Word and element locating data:
## start
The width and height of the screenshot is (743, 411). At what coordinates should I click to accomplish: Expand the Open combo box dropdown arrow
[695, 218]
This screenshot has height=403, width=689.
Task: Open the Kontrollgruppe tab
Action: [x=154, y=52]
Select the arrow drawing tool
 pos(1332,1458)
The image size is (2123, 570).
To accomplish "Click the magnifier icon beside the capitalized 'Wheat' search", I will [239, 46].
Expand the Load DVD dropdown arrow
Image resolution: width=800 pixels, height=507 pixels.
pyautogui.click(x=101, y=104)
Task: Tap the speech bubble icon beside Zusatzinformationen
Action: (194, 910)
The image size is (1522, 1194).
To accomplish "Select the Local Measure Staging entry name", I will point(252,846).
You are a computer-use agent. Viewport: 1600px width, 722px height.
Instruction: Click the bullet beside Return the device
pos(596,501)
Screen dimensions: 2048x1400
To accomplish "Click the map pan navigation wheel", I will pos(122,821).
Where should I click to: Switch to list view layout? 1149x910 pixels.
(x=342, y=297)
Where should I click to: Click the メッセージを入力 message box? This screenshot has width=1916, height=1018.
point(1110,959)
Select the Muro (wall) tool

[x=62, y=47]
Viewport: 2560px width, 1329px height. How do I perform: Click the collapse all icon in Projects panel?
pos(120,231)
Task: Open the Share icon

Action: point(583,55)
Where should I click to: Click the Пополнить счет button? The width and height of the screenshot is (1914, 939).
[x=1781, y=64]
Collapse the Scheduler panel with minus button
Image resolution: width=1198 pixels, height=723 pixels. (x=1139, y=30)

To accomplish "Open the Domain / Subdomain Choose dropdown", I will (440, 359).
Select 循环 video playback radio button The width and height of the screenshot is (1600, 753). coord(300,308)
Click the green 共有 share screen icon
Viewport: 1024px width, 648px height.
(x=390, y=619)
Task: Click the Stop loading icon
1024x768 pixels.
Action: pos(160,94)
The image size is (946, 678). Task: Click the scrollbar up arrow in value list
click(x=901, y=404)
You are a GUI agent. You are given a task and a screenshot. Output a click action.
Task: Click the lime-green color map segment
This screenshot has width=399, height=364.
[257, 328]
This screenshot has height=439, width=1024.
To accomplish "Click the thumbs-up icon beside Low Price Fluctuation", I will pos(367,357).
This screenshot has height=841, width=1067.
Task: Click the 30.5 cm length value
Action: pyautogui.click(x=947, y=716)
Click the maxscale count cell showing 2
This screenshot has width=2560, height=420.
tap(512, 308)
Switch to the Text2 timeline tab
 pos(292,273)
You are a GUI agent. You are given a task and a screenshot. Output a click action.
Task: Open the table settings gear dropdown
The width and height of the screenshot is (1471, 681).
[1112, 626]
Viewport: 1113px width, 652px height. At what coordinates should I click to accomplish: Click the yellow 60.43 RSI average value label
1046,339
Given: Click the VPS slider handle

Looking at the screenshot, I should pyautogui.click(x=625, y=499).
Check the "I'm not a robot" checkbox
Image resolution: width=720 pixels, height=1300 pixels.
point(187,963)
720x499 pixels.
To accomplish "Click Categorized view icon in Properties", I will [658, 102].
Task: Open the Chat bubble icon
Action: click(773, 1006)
## end
- _What you will do_:
Rescale the records above, starting at the line that contains "You are a computer-use" and ending at the line that contains "point(1110,959)". Write out every one of those lines, multiply each click coordinate in the answers by 0.35, round to whole numbers with halves rounded up, and leave all other text and numbers unchanged.

- _Answer to this exercise_:
You are a computer-use agent. Viewport: 1600px width, 722px height.
Instruction: Click the bullet beside Return the device
pos(209,175)
Screen dimensions: 2048x1400
To accomplish "Click the map pan navigation wheel", I will pos(43,287).
Where should I click to: Switch to list view layout? 1149x910 pixels.
(x=120, y=104)
Where should I click to: Click the メッセージを入力 message box? This screenshot has width=1916, height=1018.
point(389,336)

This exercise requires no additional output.